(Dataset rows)
--------
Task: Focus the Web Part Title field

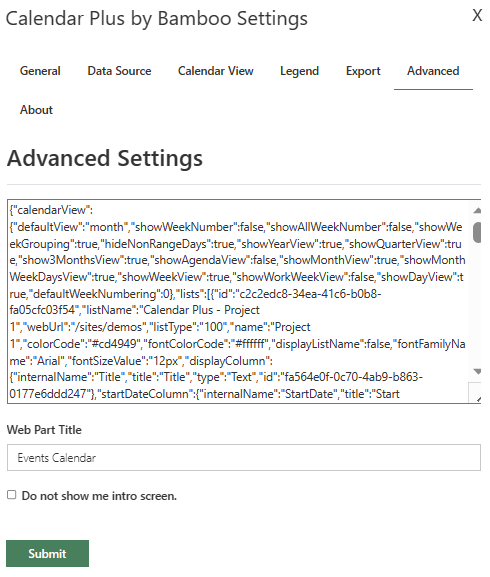Action: [x=244, y=457]
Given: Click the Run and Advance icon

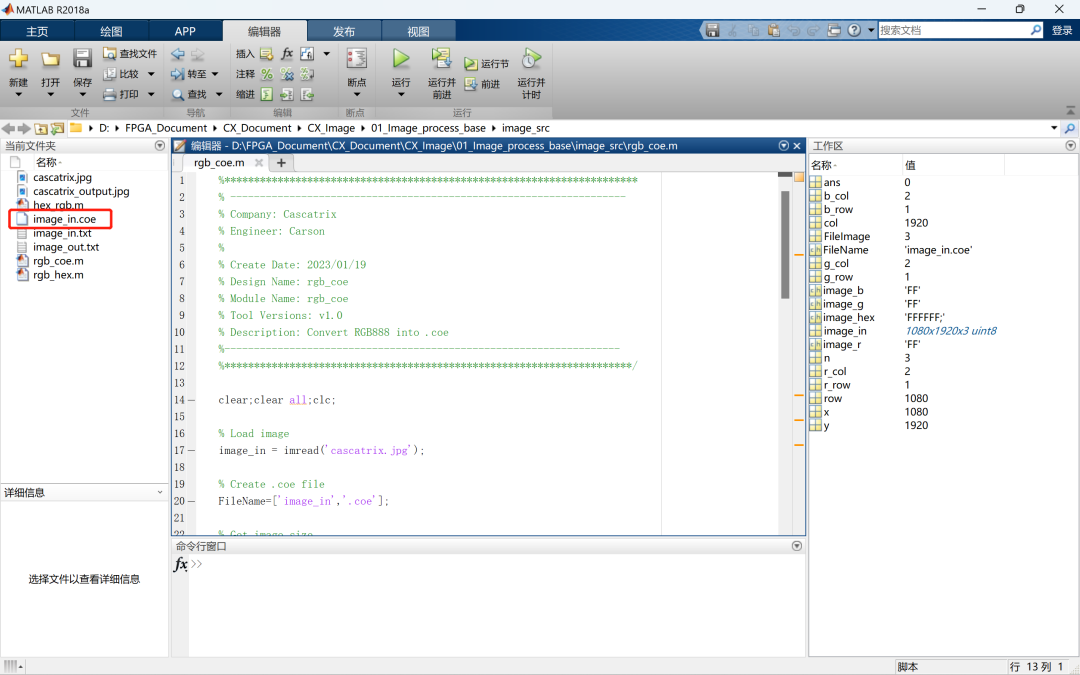Looking at the screenshot, I should 441,59.
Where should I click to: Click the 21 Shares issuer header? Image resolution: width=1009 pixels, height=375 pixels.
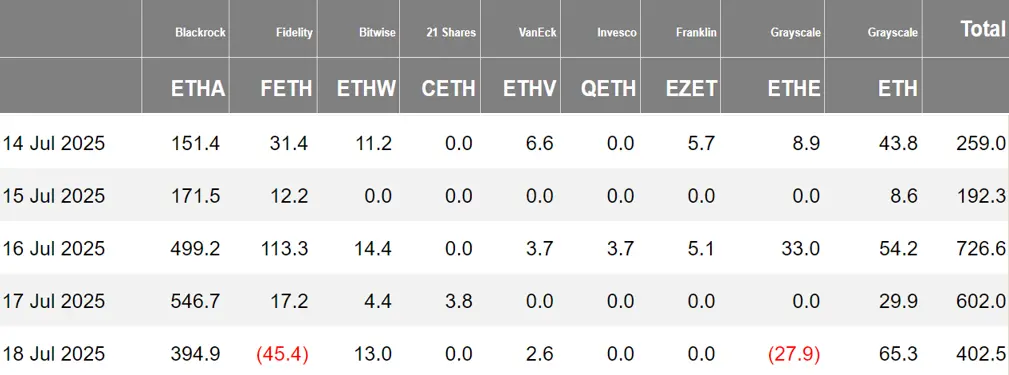pyautogui.click(x=450, y=32)
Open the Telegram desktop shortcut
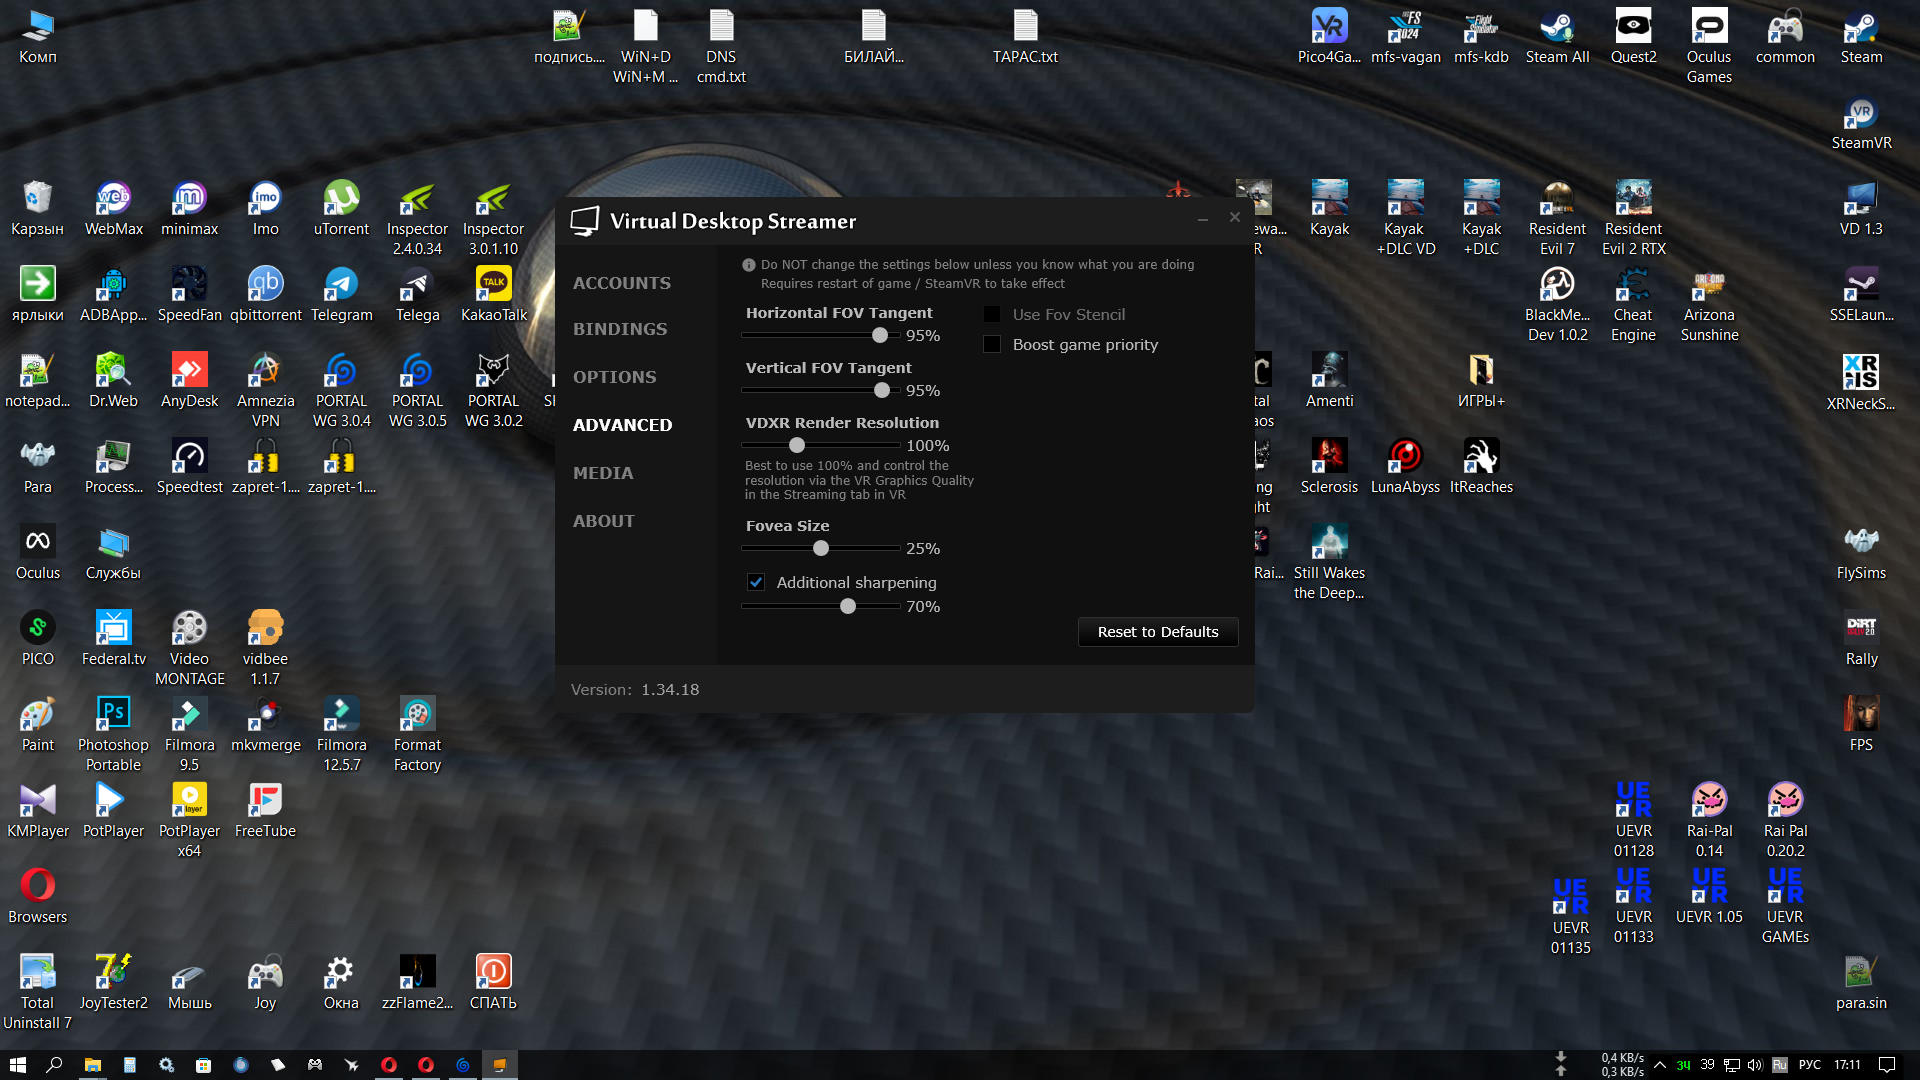Viewport: 1920px width, 1080px height. [341, 296]
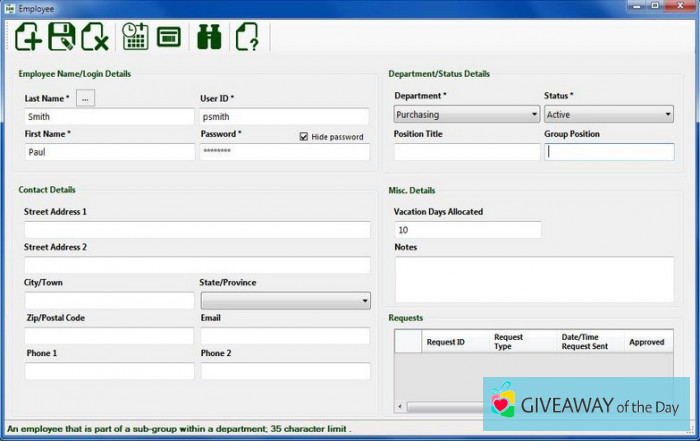
Task: Click the ellipsis button beside Last Name
Action: (x=86, y=98)
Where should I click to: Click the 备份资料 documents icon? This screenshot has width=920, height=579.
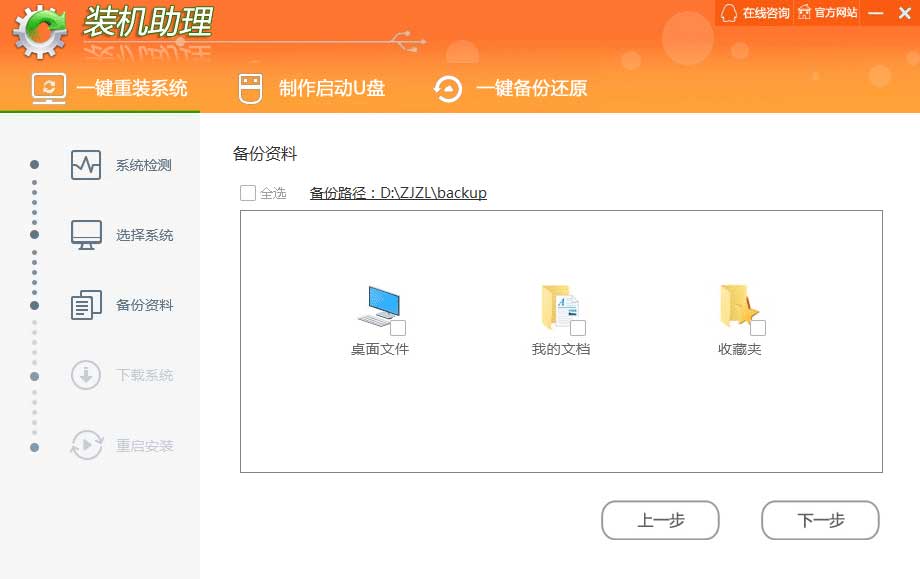pos(86,305)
--------
What you are asked to do >> Put every line of the entries above into a Markdown table with the columns Row and Line, numbering each line and skipping blank ones. Leave the pictures out of the table.

The reply >>
| Row | Line |
|---|---|
| 1 | Task: Focus the Web Part Title field |
| 2 | Action: [x=244, y=457] |
| 3 | Given: Click the Run and Advance icon |
| 4 | Looking at the screenshot, I should 441,59. |
| 5 | Where should I click to: Click the 21 Shares issuer header? Image resolution: width=1009 pixels, height=375 pixels. |
| 6 | pyautogui.click(x=450, y=32) |
| 7 | Open the Telegram desktop shortcut |
| 8 | Viewport: 1920px width, 1080px height. [341, 296] |
| 9 | Task: Click the ellipsis button beside Last Name |
| 10 | Action: (x=86, y=98) |
| 11 | Where should I click to: Click the 备份资料 documents icon? This screenshot has width=920, height=579. |
| 12 | pos(86,305) |